ASSIGNMENT
Beginning with the line that includes "Open the Python" and ending with the last line of the entries below, set down each line exactly; include no pictures.

(DATA SUPPLIED begins)

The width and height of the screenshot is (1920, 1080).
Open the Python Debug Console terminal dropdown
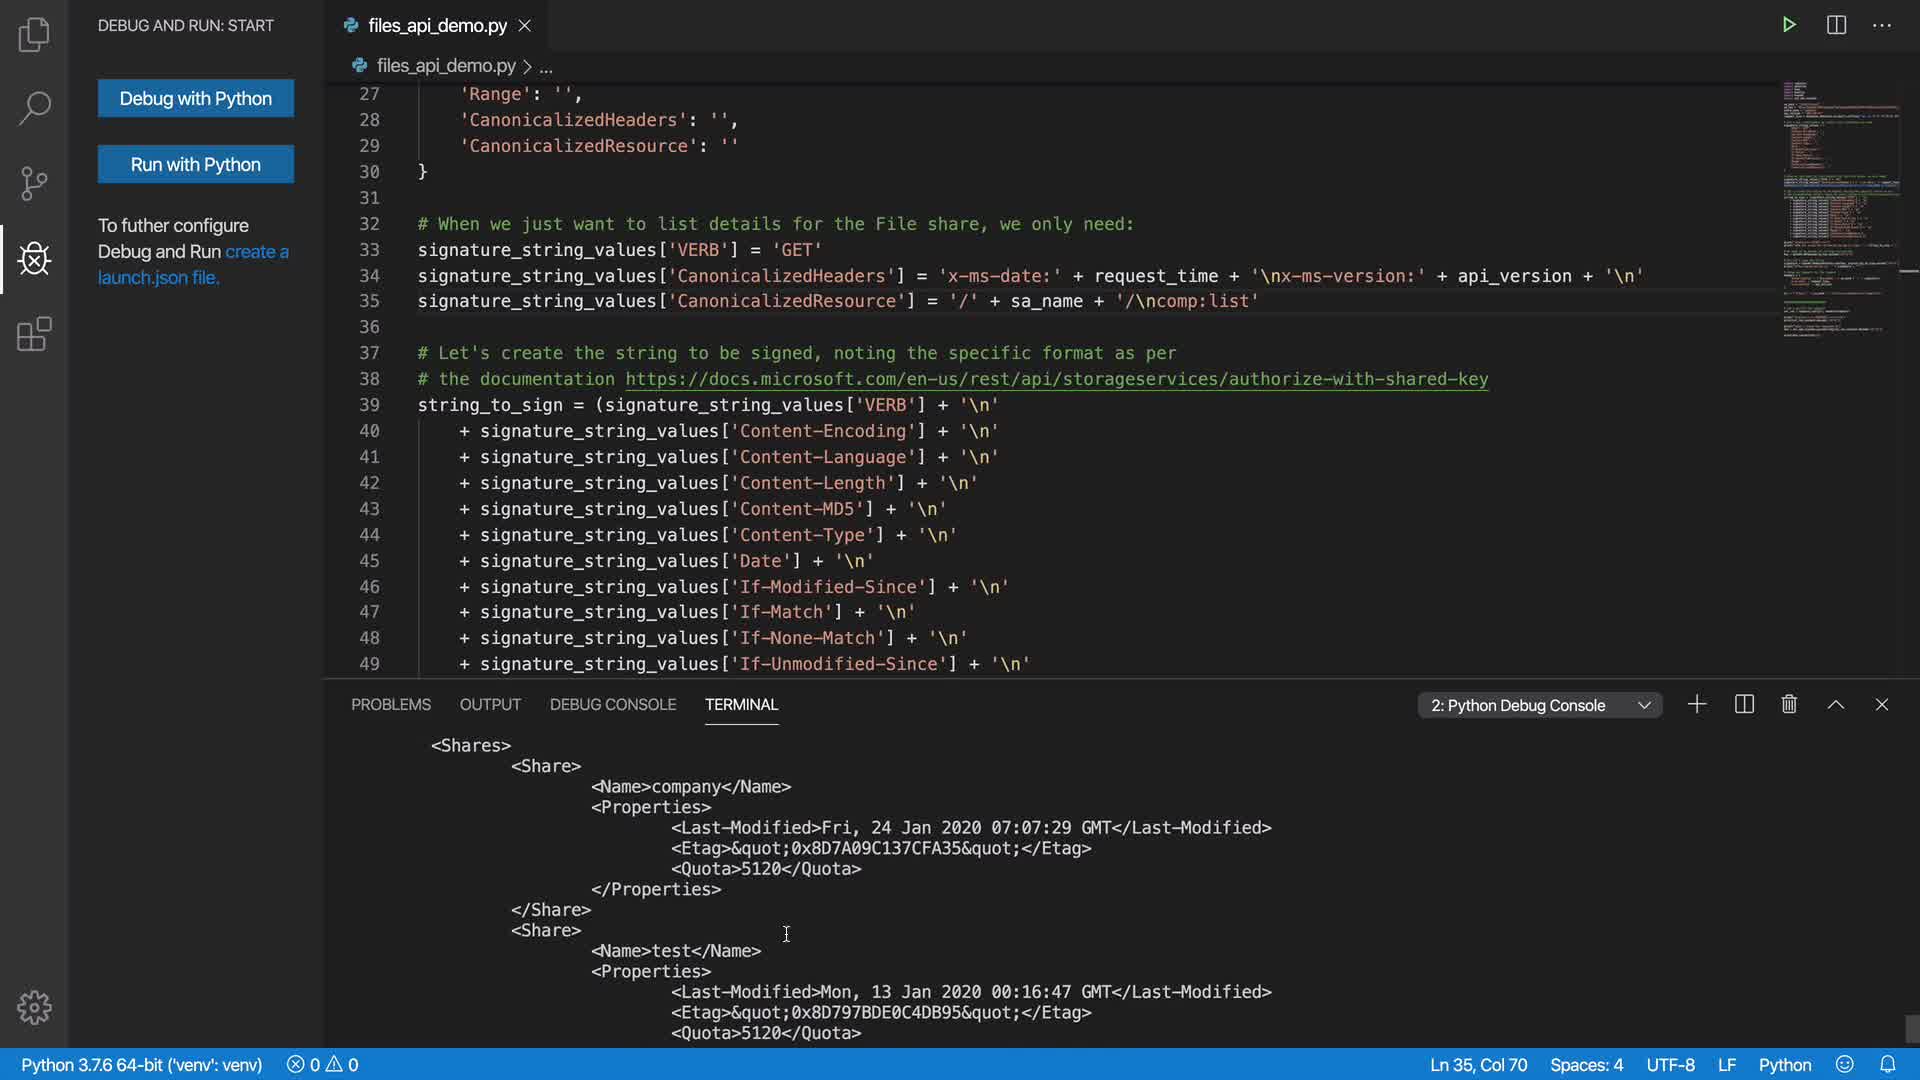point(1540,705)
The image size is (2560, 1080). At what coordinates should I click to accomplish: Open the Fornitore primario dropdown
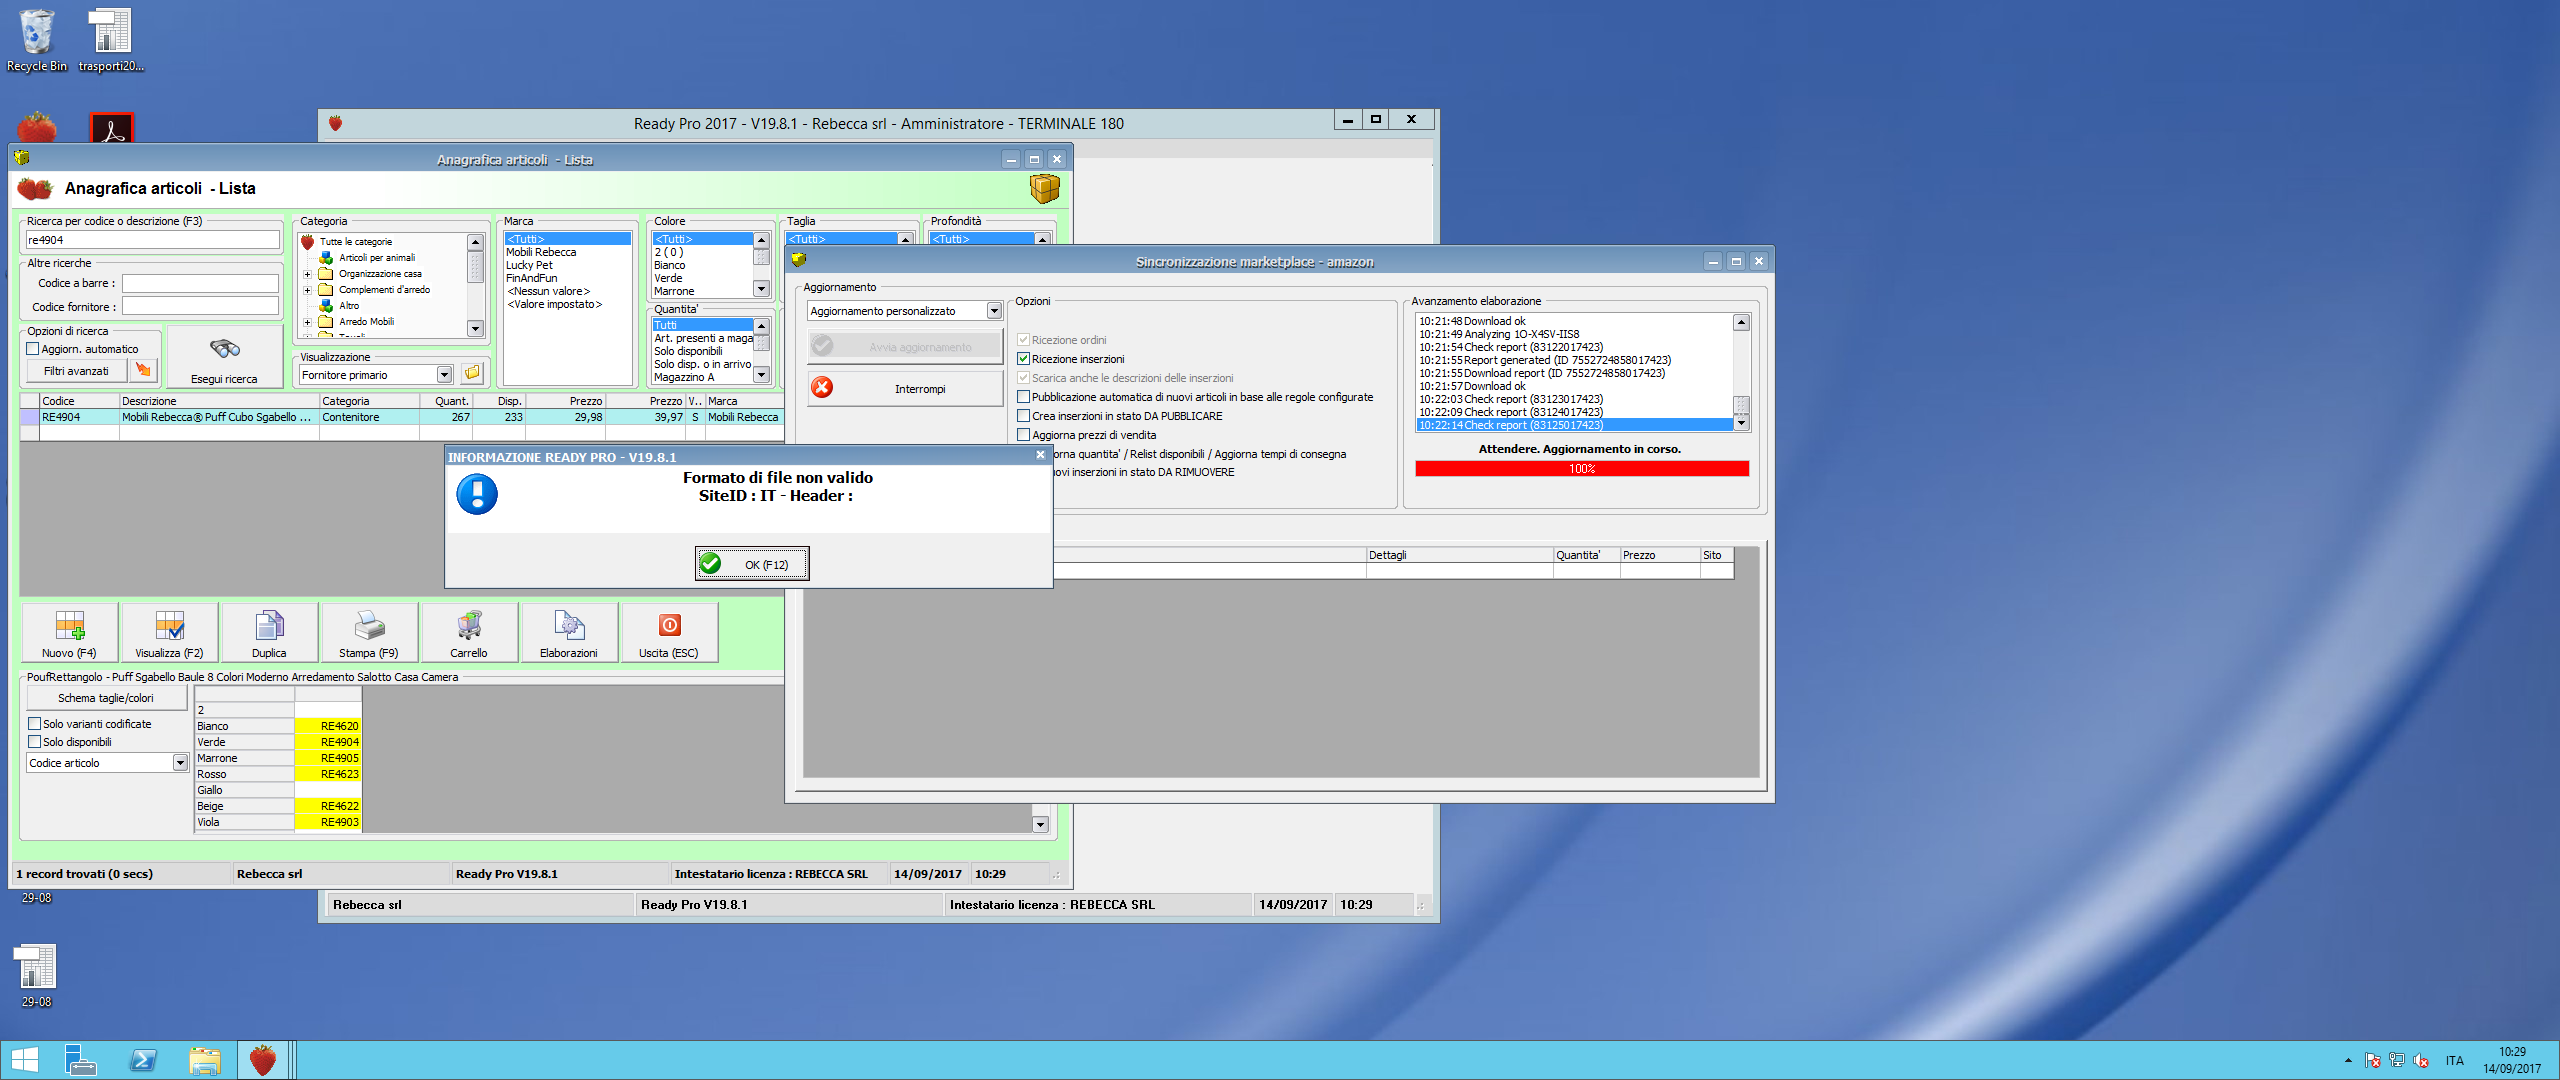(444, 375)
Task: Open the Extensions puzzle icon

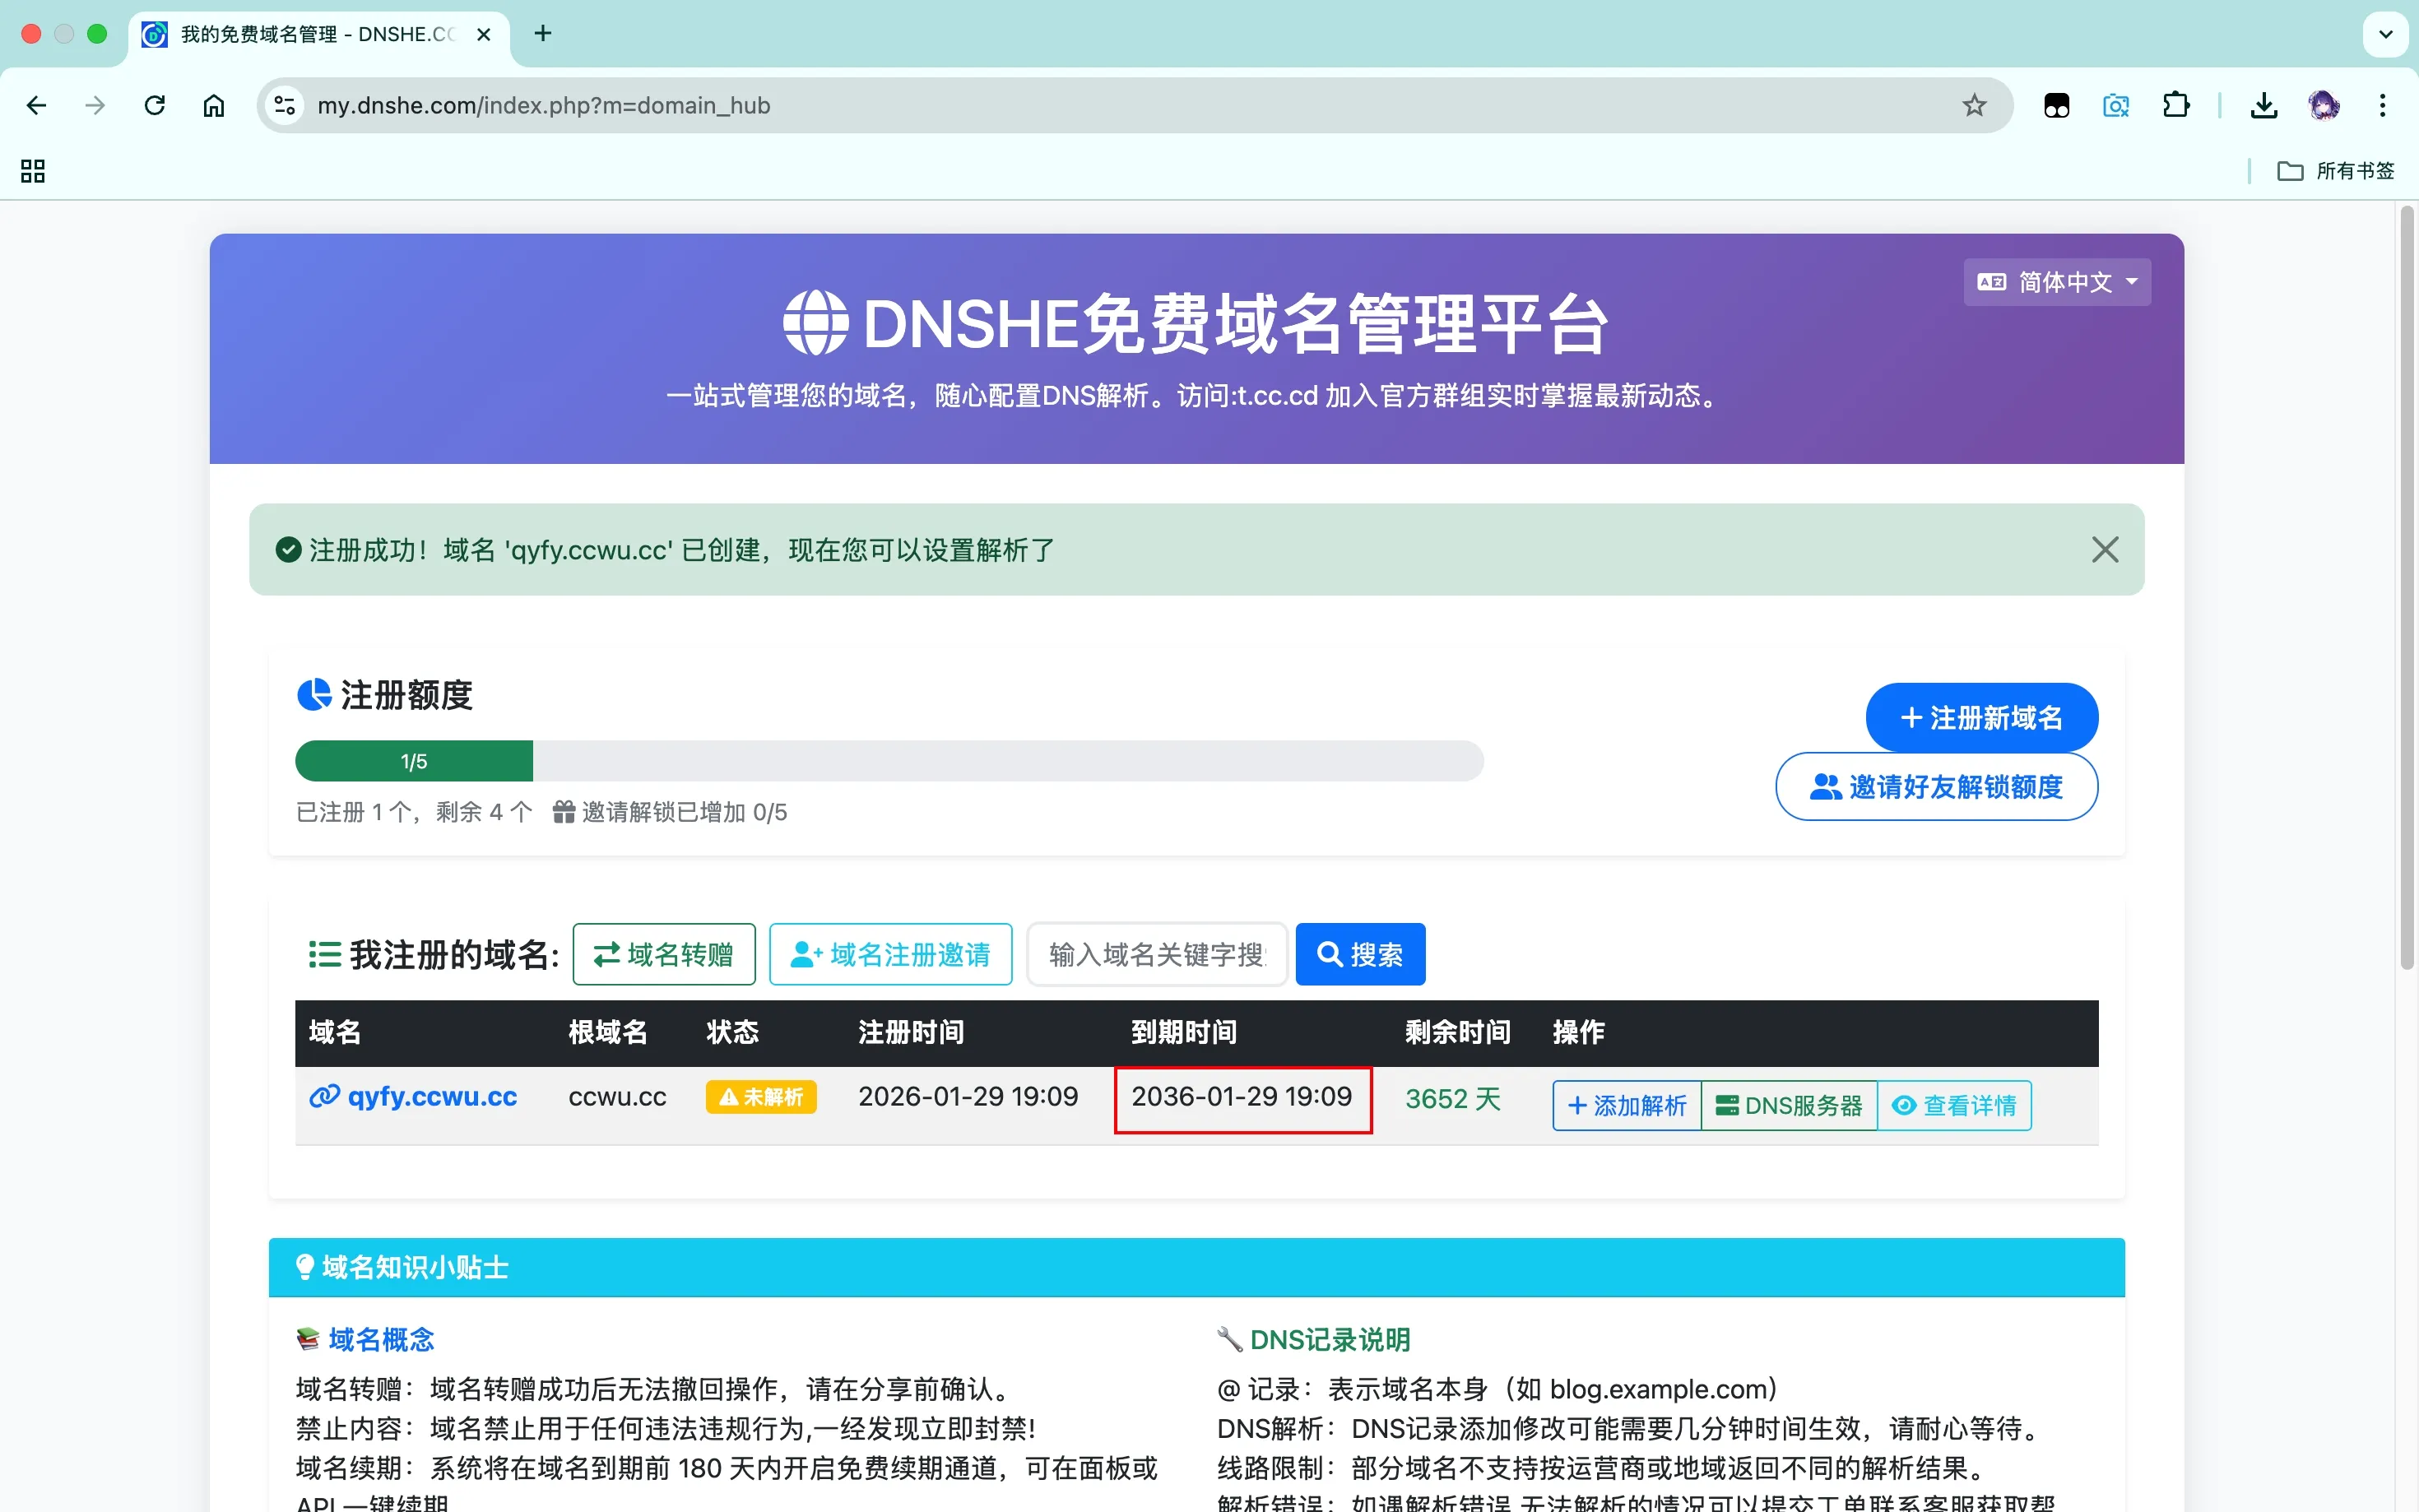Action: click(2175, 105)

(DATA SUPPLIED ends)

ANSWER TO THE PROBLEM
Open the Python Debug Console terminal dropdown
point(1540,705)
The image size is (2560, 1080). At what coordinates should I click to accomplish: Open the Fornitore primario dropdown
(444, 375)
Task: Open the Extensions puzzle icon

Action: click(2175, 105)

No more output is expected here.